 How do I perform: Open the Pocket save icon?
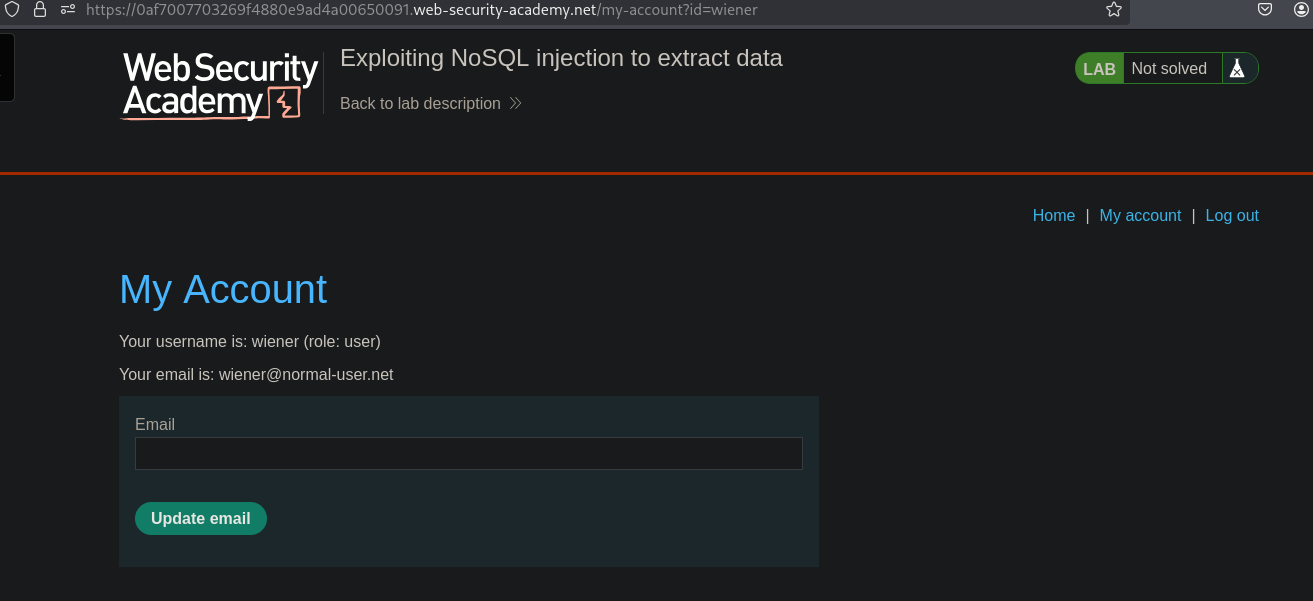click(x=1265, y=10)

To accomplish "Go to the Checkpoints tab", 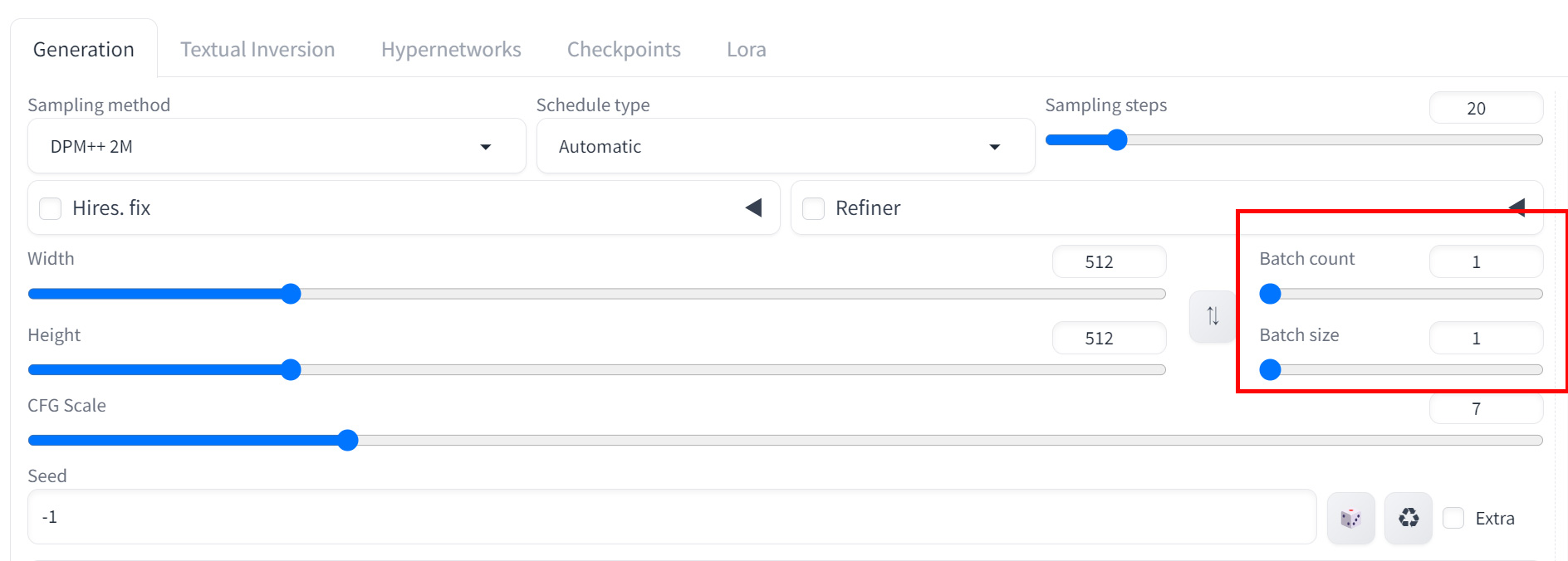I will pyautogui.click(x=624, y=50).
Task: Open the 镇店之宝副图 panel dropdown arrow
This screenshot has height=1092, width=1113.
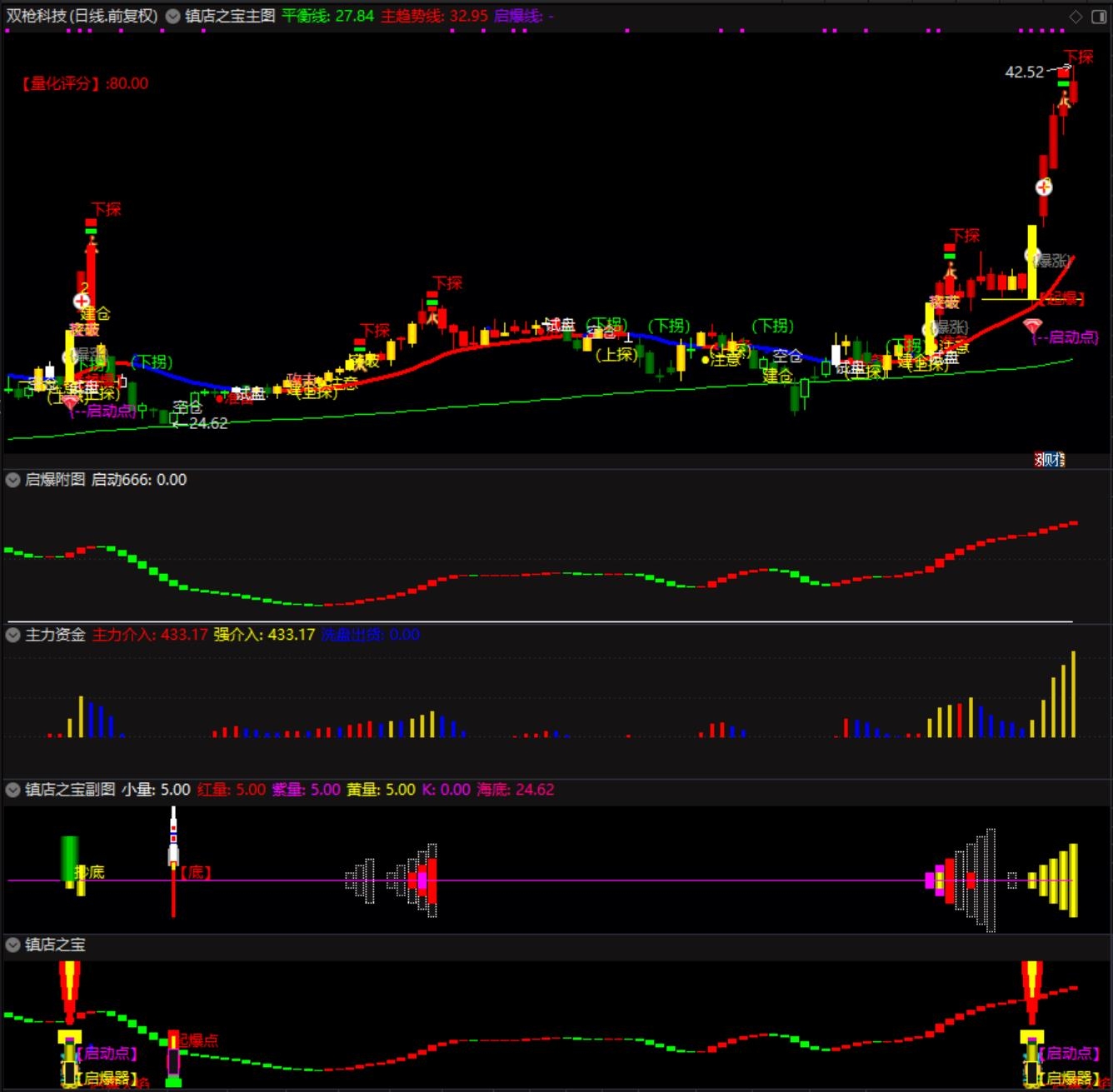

==

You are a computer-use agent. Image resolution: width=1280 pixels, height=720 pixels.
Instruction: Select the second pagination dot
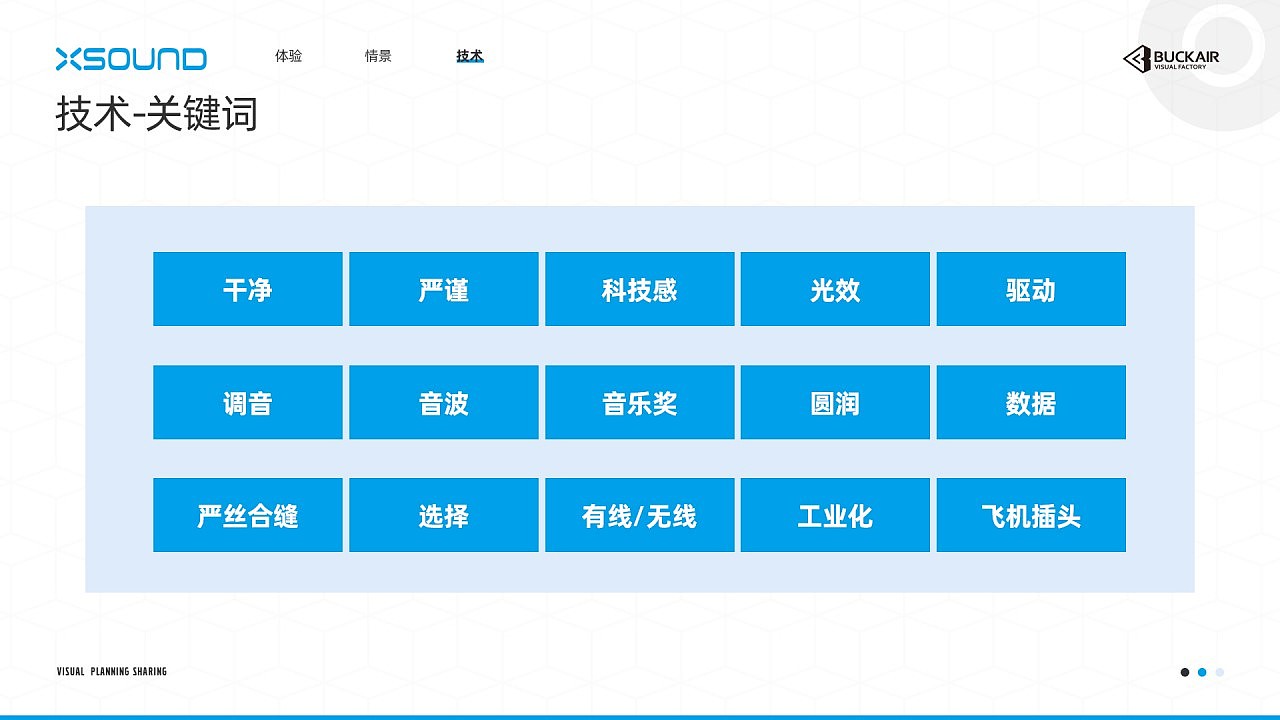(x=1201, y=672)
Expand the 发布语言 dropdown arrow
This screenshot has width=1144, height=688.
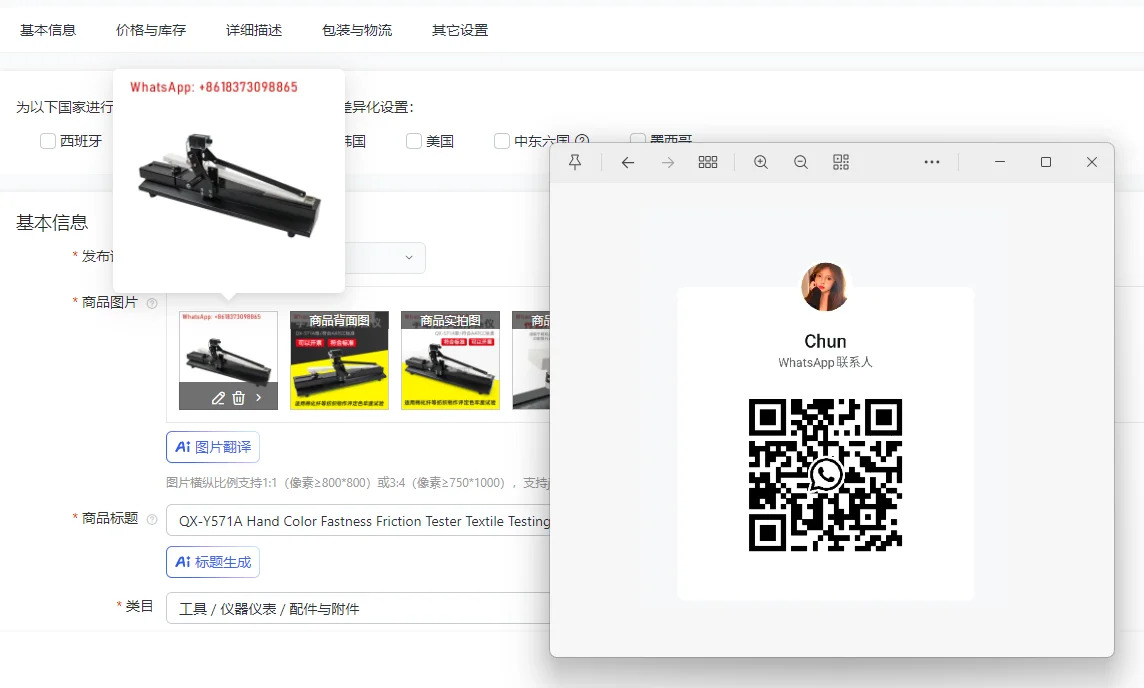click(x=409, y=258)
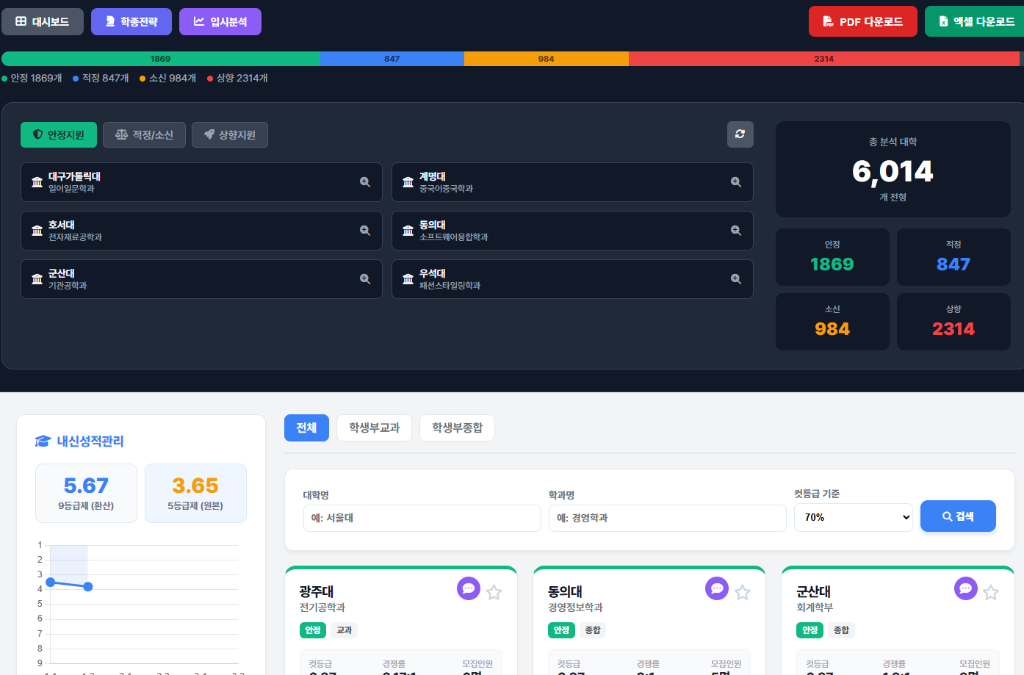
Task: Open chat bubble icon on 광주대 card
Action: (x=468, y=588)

---

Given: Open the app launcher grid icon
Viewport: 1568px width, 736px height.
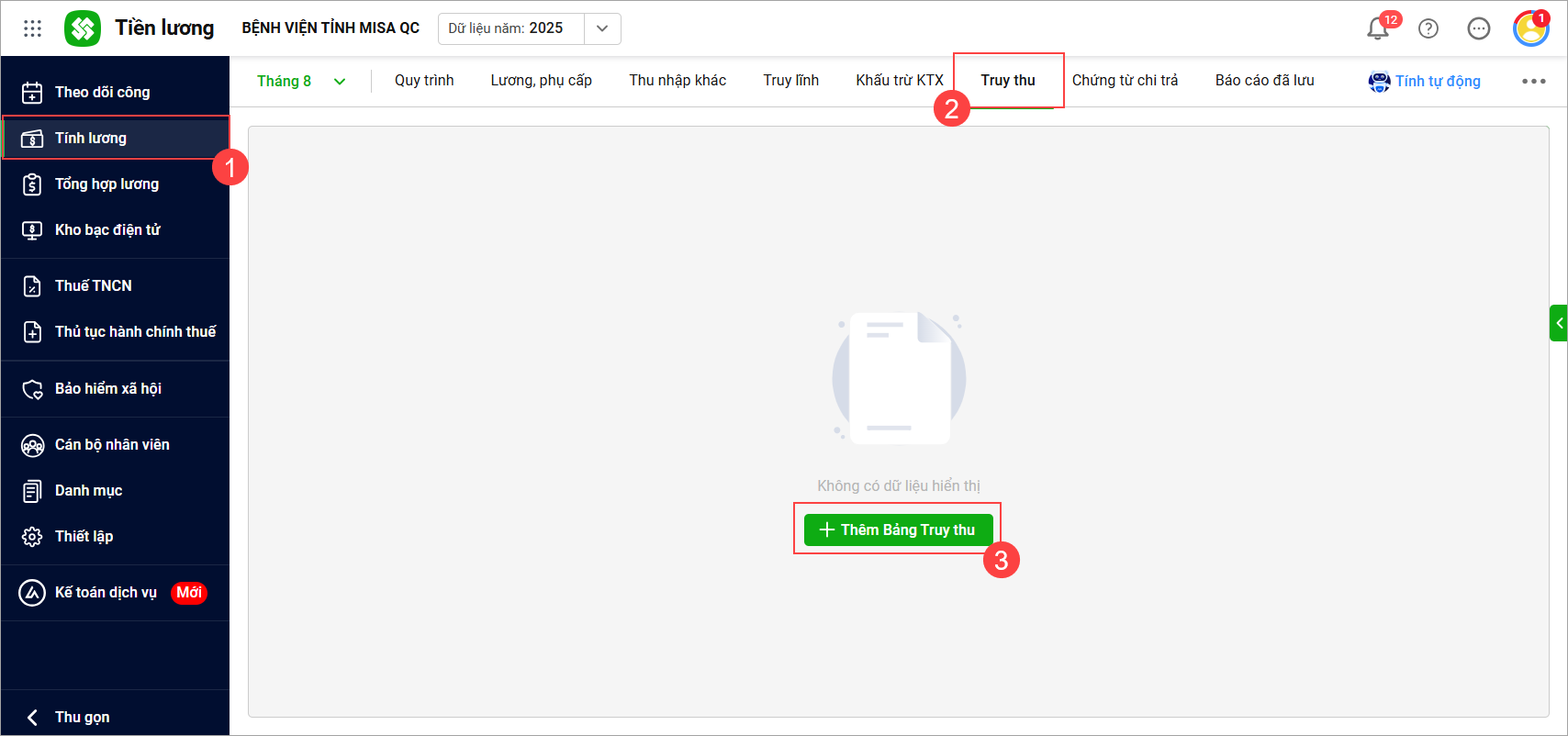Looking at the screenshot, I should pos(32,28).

**WHAT TO PRODUCE:** Using the records given above, list every line that includes the word "dropdown".

**RESPONSE AREA:**
Task: Open the 镇店之宝副图 panel dropdown arrow
Expand the 发布语言 dropdown arrow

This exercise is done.